## Source material
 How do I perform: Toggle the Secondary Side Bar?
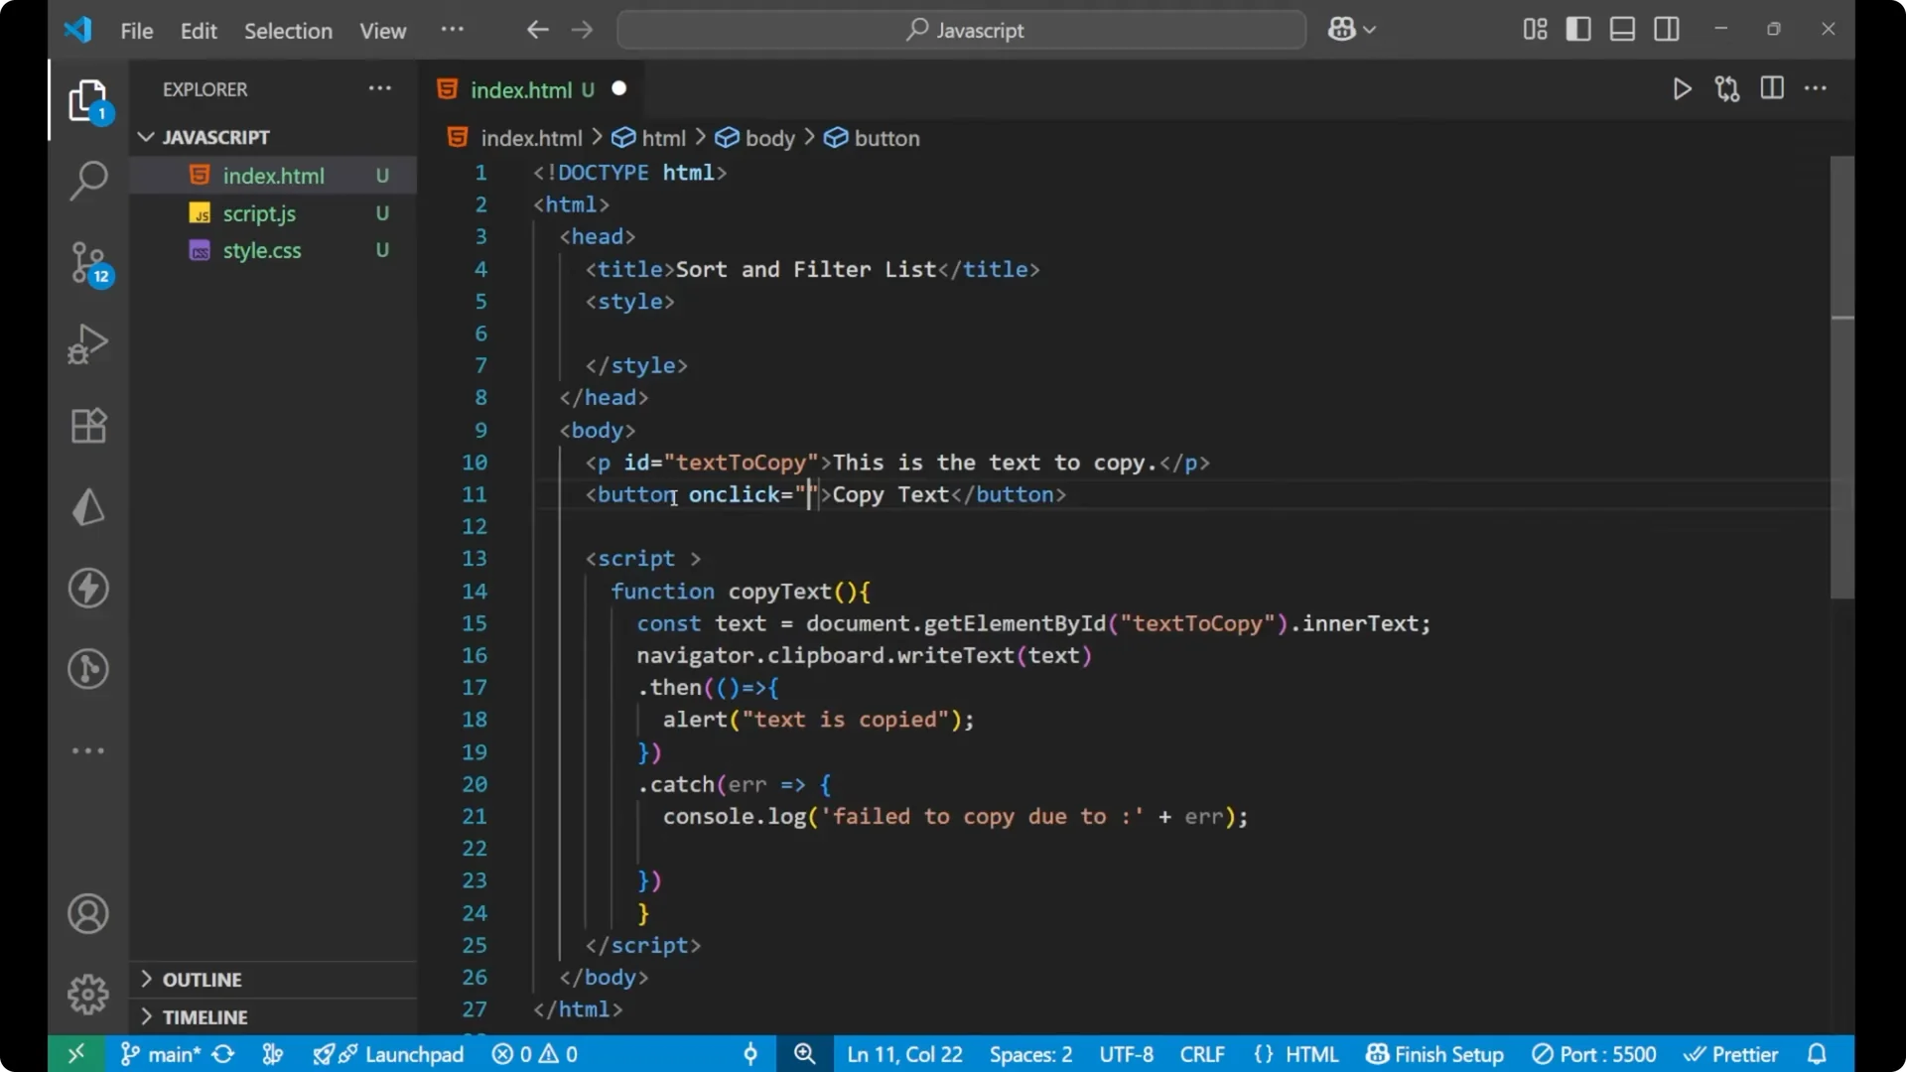pyautogui.click(x=1667, y=29)
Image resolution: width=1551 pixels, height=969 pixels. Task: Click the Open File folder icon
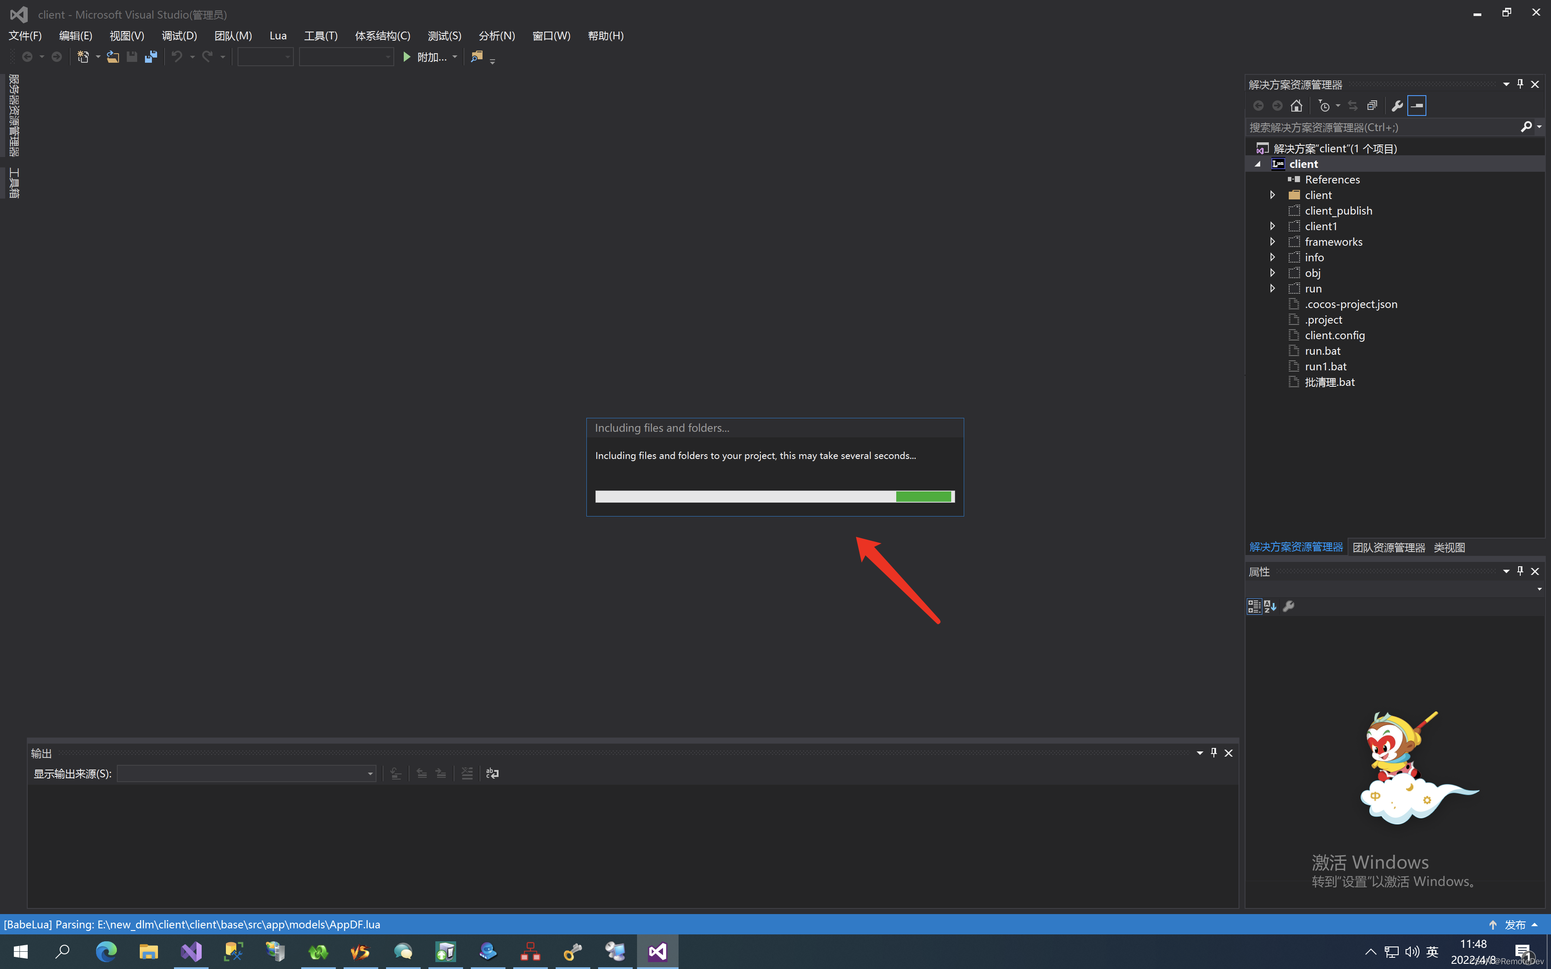click(x=113, y=57)
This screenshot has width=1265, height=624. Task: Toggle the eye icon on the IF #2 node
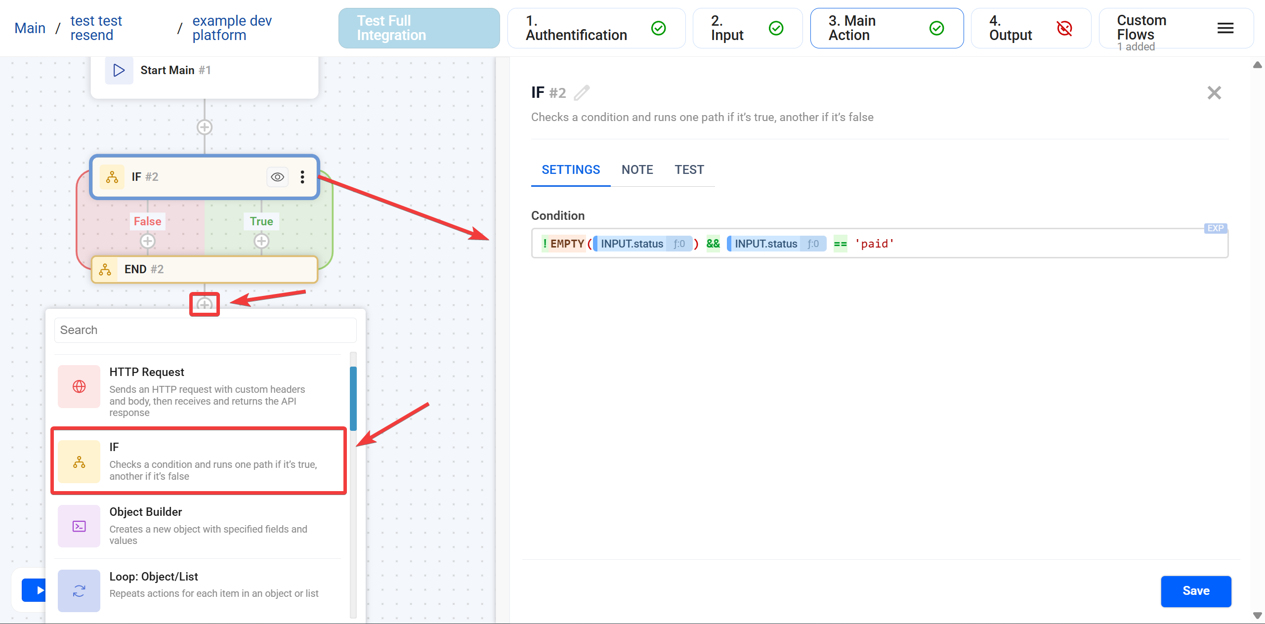pos(278,177)
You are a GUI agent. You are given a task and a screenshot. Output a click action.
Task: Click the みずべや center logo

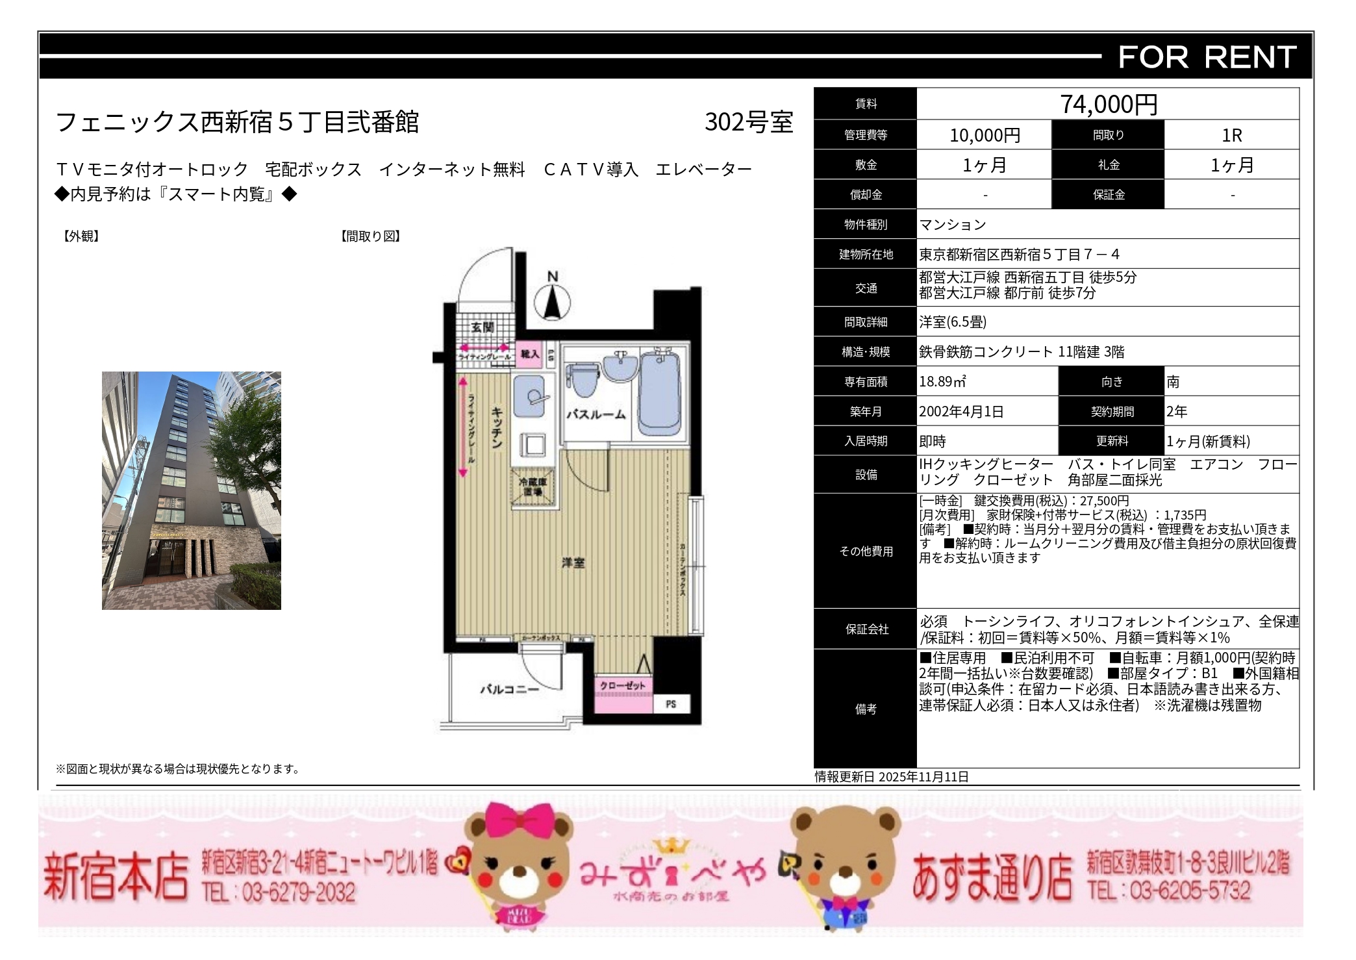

## The problem
Print every record above exactly, with no pictures.

## Final answer
 How do I perform: Toggle the Secondary Side Bar?
pyautogui.click(x=1667, y=29)
Image resolution: width=1551 pixels, height=969 pixels. Task: Click the Open File folder icon
click(x=113, y=57)
This screenshot has width=1265, height=624. Task: Toggle the eye icon on the IF #2 node
pos(278,177)
You are a GUI agent. You are given a task and a screenshot. Output a click action.
Task: Click the みずべや center logo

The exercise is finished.